New research points to the magnitude of plastic pollution and its effects in the world’s most remote region.
Microplastics have been discovered for the first time in freshly fallen snow in Antarctica, according to newly published research, raising concerns about the pollutant’s effects on ecosystems, ice melting and potential health risks.
Alex Aves, a student at the University of Canterbury in New Zealand, collected snow samples from 19 sites across the Ross Ice Shelf in Antarctica in 2019 and said she was shocked to find microplastics — any piece of plastic less than five millimeters long. – in each sample.
“It’s incredibly sad, but finding microplastics in fresh Antarctic snow shows the extent of plastic pollution even in the most remote regions of the world,” she said.

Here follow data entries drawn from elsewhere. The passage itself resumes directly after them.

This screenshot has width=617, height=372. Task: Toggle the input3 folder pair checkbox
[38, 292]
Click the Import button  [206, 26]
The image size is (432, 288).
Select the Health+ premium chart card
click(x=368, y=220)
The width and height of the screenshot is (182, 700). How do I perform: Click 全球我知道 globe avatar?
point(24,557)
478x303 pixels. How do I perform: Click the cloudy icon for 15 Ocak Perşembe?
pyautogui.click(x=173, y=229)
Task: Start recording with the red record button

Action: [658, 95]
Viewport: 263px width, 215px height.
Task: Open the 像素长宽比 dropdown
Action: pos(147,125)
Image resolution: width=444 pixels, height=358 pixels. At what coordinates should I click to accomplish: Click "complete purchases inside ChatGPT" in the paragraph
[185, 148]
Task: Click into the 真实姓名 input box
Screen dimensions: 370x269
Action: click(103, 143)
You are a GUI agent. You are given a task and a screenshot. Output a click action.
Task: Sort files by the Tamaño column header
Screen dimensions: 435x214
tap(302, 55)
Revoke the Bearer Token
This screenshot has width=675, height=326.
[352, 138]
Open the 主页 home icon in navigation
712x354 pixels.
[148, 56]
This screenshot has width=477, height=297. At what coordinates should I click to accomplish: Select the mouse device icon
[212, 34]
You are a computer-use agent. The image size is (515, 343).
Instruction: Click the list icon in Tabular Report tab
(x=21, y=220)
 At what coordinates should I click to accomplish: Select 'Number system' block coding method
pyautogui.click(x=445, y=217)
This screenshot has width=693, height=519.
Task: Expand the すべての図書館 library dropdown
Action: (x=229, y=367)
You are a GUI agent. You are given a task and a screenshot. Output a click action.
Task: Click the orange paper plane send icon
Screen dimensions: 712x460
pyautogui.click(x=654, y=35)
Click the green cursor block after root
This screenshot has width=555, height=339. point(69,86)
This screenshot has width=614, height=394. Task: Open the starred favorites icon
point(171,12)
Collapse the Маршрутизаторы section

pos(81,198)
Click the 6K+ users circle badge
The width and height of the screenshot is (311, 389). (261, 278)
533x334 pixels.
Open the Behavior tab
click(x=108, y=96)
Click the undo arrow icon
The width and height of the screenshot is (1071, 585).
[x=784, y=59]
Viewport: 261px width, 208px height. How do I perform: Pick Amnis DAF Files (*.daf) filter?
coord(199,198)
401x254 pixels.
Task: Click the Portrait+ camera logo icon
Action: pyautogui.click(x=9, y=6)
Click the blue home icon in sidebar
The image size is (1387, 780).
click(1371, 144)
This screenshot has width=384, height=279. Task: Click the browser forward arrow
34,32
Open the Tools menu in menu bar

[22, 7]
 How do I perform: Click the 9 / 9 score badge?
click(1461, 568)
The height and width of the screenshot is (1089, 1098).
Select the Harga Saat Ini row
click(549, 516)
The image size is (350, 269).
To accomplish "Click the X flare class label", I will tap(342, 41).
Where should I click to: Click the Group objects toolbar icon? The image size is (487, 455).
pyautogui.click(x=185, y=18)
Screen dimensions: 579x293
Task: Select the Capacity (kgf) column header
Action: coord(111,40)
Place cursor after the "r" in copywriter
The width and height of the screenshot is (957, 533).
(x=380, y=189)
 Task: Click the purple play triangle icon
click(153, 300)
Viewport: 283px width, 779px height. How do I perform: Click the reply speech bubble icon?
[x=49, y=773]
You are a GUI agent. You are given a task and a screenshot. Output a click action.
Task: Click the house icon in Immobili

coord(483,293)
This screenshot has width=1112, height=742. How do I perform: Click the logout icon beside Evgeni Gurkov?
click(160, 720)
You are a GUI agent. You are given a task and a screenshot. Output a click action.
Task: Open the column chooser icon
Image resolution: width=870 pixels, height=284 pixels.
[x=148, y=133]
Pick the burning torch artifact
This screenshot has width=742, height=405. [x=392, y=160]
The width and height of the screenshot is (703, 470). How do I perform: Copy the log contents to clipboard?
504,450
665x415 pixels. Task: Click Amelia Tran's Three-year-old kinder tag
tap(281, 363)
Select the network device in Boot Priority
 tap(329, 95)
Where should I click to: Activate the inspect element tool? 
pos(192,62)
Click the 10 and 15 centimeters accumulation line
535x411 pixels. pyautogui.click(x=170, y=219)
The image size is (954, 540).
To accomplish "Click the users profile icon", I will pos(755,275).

Her research, published Wednesday in the scientific journal The Cryosphere, found an average of 29 microplastic particles per liter (about a quart) of melted snow.
Microplastics have previously been found in fish in the deepest reaches of the ocean and in Arctic ice, infiltrating the most remote and otherwise pristine regions of the planet, but not in freshly fallen snow.
The density of microplastics was almost three times higher right next to the science bases at Ross Island, Scott Base and McMurdo Station.
Of the 13 different plastics found, the most common was PET, which is commonly used to make soda bottles and clothing.
Microplastics may have traveled thousands of miles through the air, but it’s equally likely that the presence of humans in Antarctica created a microplastic “footprint,” the study found.
The study confirmed what scientists expected, said senior scientist Olga Panto of the Institute of Environmental Science and Research.
“It is really impossible for any organism to now avoid the effects of human activity, similar to the way all environments and organisms are affected by human-induced climate change,” she told the dpa news agency.
Reports underline the need for concerted action against the ubiquity of plastic pollution to prevent its impact.
Important steps are needed to reduce the use and management of plastics, Panto said.
Global plastic waste
Plastic waste contributes not only to polluting the oceans, but also to the climate crisis – by emitting greenhouse gases as it breaks down – and it poses a risk to human health.
About 8.3 billion tons of plastic have been produced since the 1950s, more than 60 percent of which has been dumped in landfills, incinerated or dumped directly into rivers and oceans. In 2019, some 460 million tons of plastic were used, twice as much as 20 years earlier.
With the current annual global production of plastic, global plastic waste is expected to triple by 2060, the Organization for Economic Co-operation and Development (OECD) reported Friday.
The OECD predicts that this increase will be driven by economic and population growth. The largest increases are expected in emerging economies in sub-Saharan Africa and Asia.
By 2020, the Commonwealth Scientific and Industrial Research Organization (CSIRO), Australia’s national scientific agency, estimates that 14 million tons of harmful microplastics will be at the bottom of the world’s deep oceans as a result of the widespread use of plastic.
About 4 to 8 percent of annual global oil consumption is made up of plastic, and that could be 20 percent by 2050, according to the World Economic Forum.